___ Provided data

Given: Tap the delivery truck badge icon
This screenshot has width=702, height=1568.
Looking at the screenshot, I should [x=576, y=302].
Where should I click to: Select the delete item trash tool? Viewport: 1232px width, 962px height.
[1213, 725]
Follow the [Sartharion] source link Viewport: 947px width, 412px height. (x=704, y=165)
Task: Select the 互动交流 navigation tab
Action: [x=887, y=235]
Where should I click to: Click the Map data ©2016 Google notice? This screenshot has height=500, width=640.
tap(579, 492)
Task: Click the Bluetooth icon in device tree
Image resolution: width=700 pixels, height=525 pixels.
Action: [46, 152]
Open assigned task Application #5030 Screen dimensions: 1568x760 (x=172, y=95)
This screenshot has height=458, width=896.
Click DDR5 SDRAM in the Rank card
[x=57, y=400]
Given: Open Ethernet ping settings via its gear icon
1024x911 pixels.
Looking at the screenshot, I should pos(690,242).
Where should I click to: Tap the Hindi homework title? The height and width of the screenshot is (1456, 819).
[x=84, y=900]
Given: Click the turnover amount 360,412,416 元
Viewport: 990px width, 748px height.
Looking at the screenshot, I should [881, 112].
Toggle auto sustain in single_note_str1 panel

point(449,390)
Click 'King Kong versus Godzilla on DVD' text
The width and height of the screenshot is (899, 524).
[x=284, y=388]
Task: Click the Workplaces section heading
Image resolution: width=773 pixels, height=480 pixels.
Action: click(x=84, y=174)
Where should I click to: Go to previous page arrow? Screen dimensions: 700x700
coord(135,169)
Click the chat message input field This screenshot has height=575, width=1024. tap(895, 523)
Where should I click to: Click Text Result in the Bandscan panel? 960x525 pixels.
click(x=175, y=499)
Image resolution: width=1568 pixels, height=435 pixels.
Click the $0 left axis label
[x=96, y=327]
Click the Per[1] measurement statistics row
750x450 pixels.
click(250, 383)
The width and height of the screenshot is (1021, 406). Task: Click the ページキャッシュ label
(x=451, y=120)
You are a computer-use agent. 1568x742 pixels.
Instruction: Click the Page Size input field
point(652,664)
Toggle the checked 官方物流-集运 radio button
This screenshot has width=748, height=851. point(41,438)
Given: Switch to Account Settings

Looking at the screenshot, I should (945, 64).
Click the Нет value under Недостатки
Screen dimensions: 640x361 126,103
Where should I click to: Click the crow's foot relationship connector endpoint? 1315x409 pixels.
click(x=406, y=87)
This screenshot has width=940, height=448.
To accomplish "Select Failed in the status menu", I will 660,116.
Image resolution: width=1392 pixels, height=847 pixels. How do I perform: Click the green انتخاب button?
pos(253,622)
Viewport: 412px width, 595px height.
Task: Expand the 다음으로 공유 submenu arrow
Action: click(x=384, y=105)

______

Every line that contains "Open" should be copied out of the data.

Reply to the exercise -
Open assigned task Application #5030 Screen dimensions: 1568x760 (x=172, y=95)
Given: Open Ethernet ping settings via its gear icon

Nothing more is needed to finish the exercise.